彼女の為に、桂木さんとの疑似結婚式のケーキを買ってくれば、広末に「空気読めねぇ」とか言われ。


彼女に少しでもいいところを見せたくて、滅多に歌わないカラオケで歌ったり。


よりによって、一番いいところを見せられるはずのゲーム大会でも、藤咲に負けて。


しかも罰ゲームで、タラコ唇を付けられている。


そもそも、この連中とこんなくだらない場所にいるのは、彼女がいるからであって…。




―――私としたことが。




警察内で一、二を争う出世コース間違いなしのエリートのこの私が。


21才の女の子に振り回されるとは…。


あまりの自分のバカさ加減を考えると、どうしても視点が定まらない。


そんな俺を見て心配そうに、顔を覗きこんだ彼女は―――。


猫耳を付けていた。


「っ……!!」


持っていた缶を思わず離してしまうと、薄い金色の液体が缶の口から溢れでた。


『ぁあっ!!』


『石神さん、何をやってるんですか?!』


慌てて缶をお越し、溢れた液体をハンカチで拭いてくれる猫耳姿の彼女。


「…すまない。

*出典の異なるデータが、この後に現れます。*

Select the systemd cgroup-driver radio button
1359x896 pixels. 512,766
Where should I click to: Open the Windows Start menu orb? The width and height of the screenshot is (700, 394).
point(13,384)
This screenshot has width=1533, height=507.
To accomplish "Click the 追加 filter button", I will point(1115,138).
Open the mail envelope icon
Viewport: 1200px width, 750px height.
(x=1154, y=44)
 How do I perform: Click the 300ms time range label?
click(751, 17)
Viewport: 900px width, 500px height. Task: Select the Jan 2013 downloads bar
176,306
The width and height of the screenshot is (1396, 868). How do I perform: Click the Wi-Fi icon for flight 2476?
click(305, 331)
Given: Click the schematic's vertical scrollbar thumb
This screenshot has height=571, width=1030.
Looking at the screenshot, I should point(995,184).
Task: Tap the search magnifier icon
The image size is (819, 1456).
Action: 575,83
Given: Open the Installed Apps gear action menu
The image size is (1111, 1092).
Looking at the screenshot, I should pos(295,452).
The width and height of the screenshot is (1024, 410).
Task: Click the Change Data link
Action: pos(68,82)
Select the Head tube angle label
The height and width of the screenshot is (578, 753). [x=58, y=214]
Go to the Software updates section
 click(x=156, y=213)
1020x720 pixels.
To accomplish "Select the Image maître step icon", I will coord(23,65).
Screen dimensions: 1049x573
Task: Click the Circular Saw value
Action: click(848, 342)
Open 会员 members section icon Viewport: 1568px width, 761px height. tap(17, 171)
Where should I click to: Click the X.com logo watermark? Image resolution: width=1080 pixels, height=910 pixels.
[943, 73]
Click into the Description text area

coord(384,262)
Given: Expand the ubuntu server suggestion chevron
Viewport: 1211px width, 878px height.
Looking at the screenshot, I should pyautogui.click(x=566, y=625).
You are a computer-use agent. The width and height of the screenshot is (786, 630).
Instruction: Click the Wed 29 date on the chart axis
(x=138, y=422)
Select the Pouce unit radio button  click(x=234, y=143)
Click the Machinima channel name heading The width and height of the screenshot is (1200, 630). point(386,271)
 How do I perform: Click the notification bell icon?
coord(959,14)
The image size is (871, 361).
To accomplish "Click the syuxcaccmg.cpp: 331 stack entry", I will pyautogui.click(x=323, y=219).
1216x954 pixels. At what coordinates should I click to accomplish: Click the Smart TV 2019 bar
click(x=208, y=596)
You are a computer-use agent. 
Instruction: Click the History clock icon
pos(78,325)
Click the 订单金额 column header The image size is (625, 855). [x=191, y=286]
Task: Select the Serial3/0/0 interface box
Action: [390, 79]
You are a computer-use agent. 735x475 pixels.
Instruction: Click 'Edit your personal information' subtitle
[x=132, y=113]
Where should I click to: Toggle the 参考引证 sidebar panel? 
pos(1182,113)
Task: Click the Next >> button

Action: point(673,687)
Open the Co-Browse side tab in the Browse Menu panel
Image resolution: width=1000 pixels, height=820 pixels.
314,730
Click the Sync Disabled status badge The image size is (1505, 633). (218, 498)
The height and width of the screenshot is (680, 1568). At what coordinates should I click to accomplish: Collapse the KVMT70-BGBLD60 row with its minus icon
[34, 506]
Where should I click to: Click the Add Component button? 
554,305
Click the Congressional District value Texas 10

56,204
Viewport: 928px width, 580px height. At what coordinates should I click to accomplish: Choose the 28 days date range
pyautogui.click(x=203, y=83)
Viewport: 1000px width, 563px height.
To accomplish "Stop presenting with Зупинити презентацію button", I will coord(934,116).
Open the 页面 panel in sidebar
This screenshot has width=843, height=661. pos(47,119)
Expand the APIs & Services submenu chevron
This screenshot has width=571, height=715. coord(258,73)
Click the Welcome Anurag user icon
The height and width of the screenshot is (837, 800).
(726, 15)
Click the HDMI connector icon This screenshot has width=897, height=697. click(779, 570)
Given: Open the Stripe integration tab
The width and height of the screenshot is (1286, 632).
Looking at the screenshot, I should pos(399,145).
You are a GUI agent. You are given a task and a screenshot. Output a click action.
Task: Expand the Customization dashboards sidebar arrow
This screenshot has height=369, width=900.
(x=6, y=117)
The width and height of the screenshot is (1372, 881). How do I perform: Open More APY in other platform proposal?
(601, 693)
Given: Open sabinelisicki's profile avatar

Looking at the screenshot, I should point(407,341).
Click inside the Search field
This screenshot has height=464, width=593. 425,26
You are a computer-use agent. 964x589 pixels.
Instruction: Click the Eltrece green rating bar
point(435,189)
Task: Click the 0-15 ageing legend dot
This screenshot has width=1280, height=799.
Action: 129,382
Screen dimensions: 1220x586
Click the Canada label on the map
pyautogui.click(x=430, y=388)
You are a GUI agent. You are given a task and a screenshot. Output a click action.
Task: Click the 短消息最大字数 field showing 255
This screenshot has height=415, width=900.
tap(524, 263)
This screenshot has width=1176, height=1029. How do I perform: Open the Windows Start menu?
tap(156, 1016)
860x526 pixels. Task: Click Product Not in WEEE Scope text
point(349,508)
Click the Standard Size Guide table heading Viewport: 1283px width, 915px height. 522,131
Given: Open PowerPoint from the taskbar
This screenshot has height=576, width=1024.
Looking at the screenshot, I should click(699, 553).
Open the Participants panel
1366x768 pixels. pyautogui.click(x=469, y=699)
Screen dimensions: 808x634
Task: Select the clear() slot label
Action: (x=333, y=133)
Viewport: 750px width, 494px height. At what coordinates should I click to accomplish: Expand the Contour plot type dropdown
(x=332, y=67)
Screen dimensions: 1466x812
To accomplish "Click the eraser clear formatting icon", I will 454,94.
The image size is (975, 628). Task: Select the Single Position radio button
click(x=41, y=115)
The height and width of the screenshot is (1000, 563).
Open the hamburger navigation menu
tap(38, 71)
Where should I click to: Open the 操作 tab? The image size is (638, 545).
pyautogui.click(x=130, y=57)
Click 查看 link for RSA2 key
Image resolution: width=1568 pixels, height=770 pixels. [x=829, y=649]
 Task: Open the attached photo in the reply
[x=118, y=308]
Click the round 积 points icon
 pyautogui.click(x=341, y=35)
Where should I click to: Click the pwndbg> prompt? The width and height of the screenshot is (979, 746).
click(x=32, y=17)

」


そう言って、ズレた眼鏡を人差し指で上げながら、恐らく真っ赤になっているだろう顔を背ける。


『…どういたしまして。』


ふわっと桜が咲いたように微笑む彼女の顔を横目でチラッと見て。


これがお花見か…と思う私は、まだまだ彼女にバカな姿をさらけ出すのかと、自分自身に飽々する。


だが、それもいいかもしれない。


見せる相手が彼女なら。


それで彼女が笑ってくれるなら―――。